=== ABOUT THIS TASK ===
Retype exactly what appears below from the line containing "Image resolution: width=571" down to the line containing "Expand the 'Gắn", keeping both end lines. Do not include pictures.

=== DATA UNDER STUDY ===
+++++

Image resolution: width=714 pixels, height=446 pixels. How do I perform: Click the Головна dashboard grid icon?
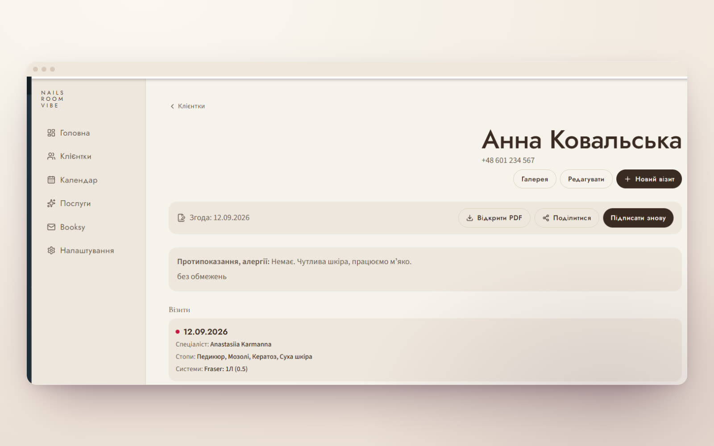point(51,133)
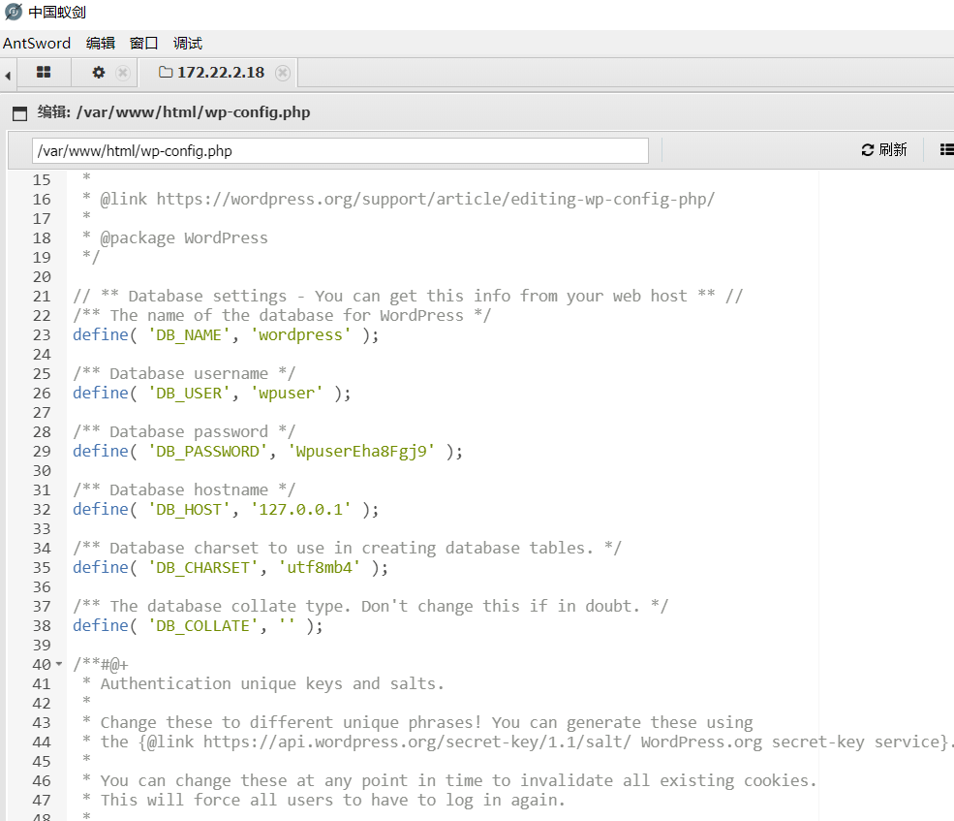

+++++

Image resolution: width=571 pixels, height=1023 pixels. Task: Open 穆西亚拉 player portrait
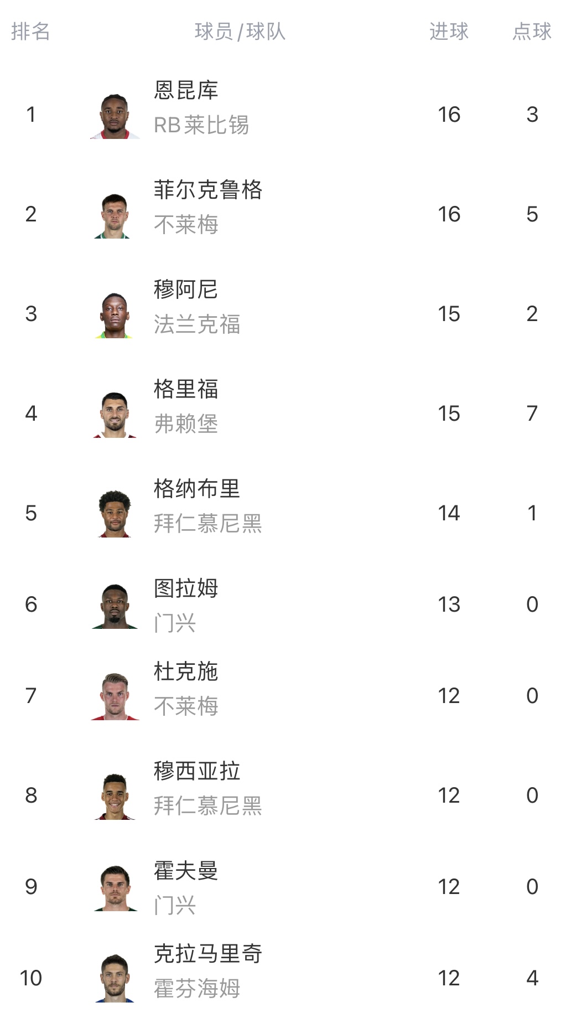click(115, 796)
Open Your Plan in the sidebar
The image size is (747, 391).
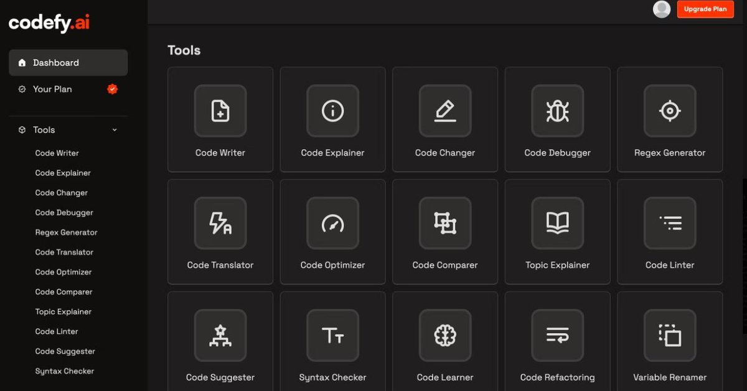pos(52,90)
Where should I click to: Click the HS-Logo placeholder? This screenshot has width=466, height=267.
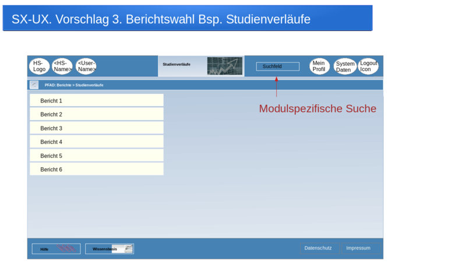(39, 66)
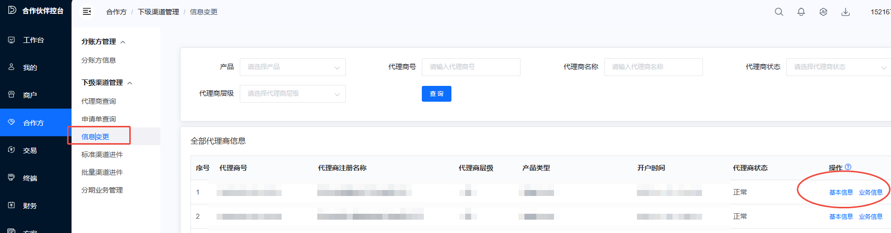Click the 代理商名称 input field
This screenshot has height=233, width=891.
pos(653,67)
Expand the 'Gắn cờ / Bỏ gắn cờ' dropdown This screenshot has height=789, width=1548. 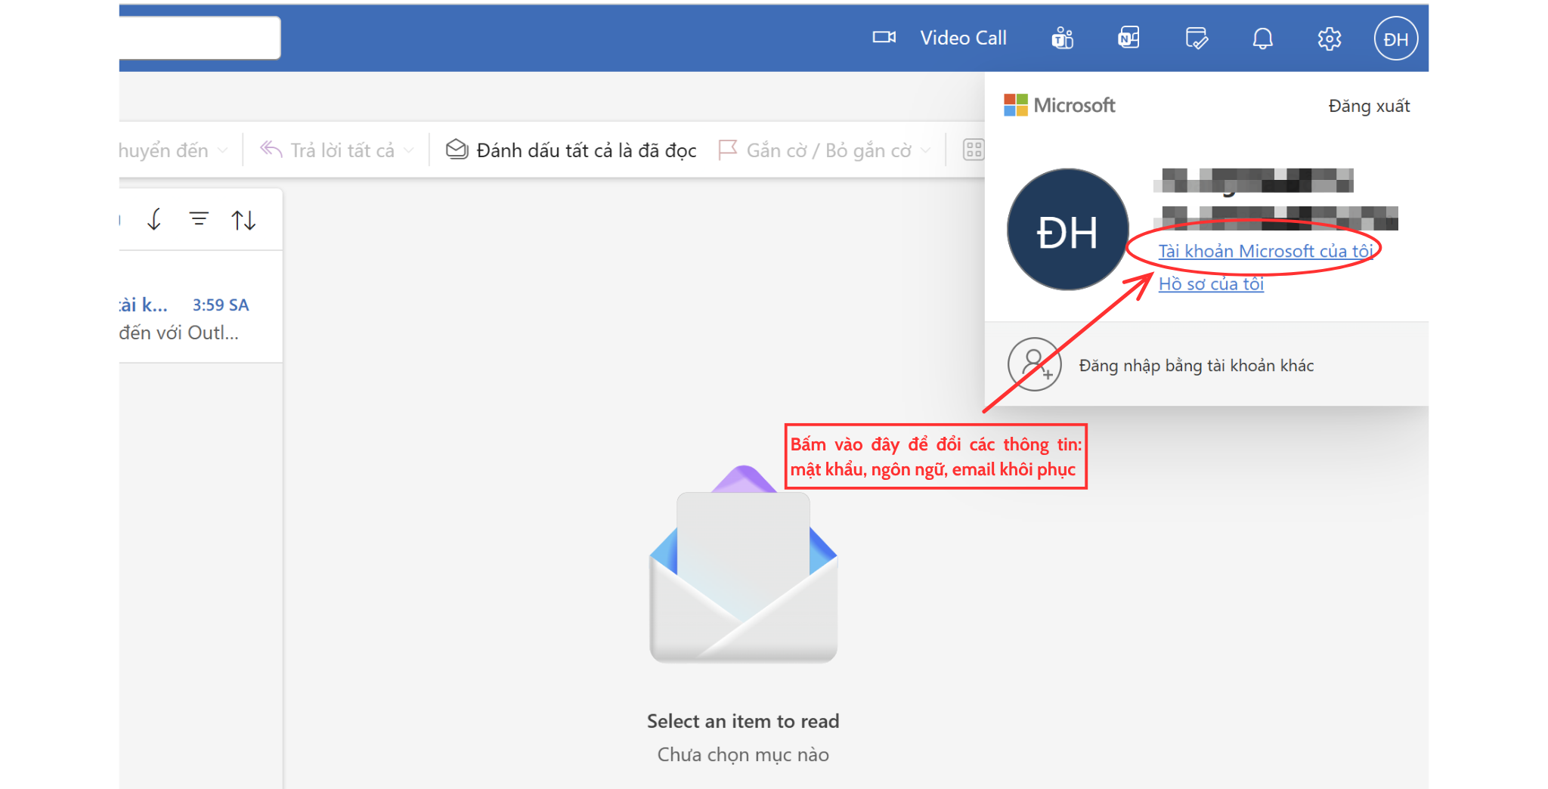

+++++

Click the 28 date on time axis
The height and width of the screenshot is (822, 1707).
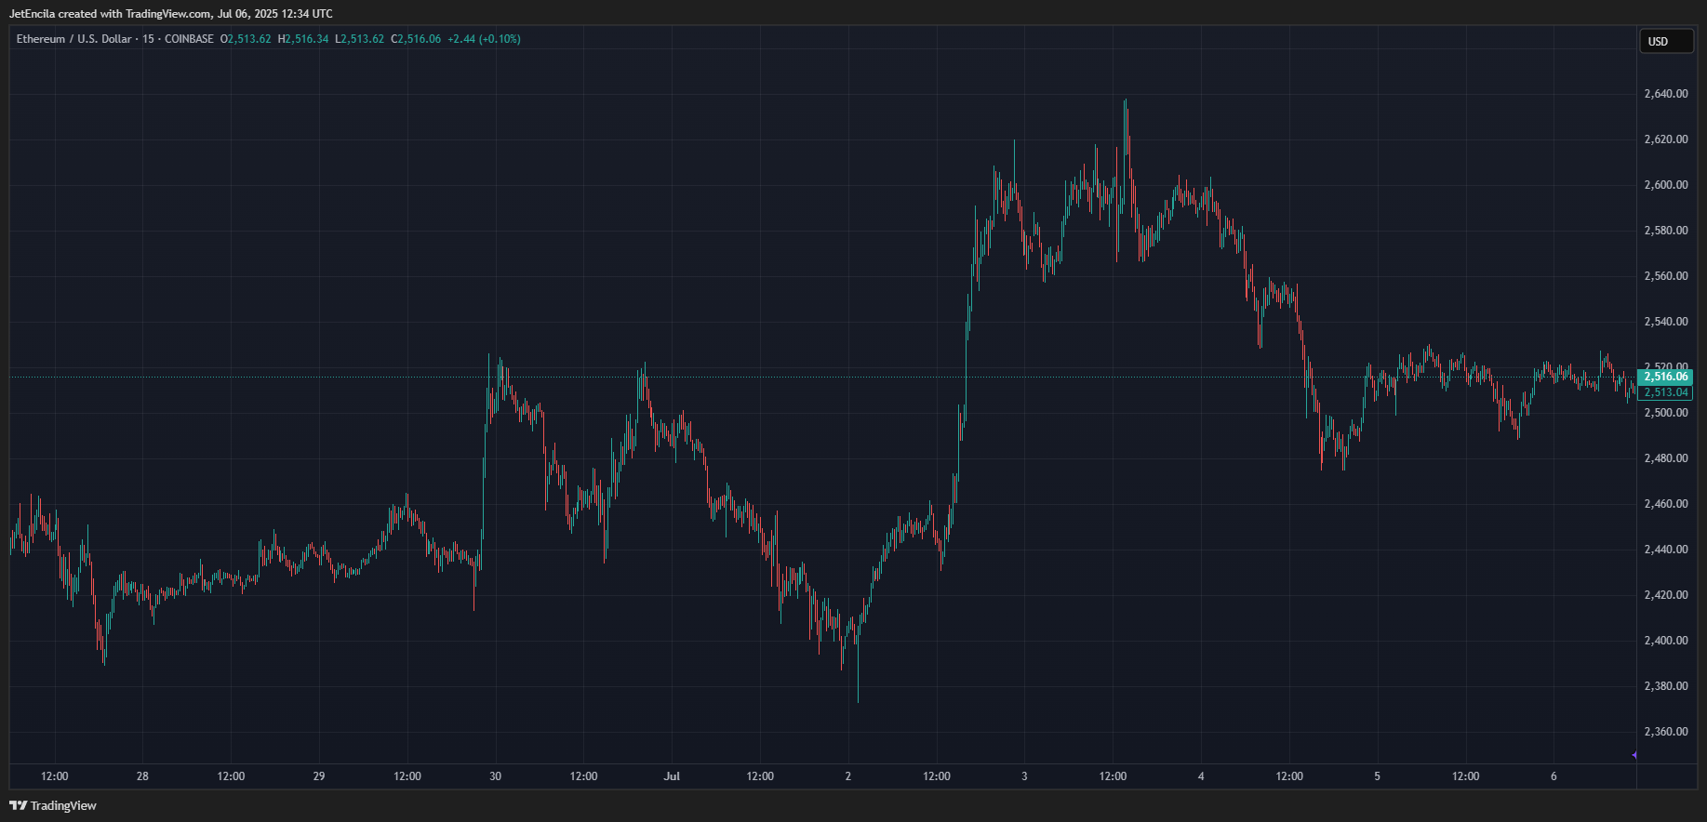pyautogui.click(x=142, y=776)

+++++

=== TASK ANSWER ===
Image resolution: width=571 pixels, height=1023 pixels. Task: Open 穆西亚拉 player portrait
click(115, 796)
Open Your Plan in the sidebar
The image size is (747, 391).
pos(52,90)
Where should I click to: Click the HS-Logo placeholder? This screenshot has width=466, height=267.
(39, 66)
Click the 代理商名称 input field
This screenshot has height=233, width=891.
pos(653,67)
Expand the 'Gắn cờ / Bỏ gắn cờ' dropdown This screenshot has height=789, width=1548. 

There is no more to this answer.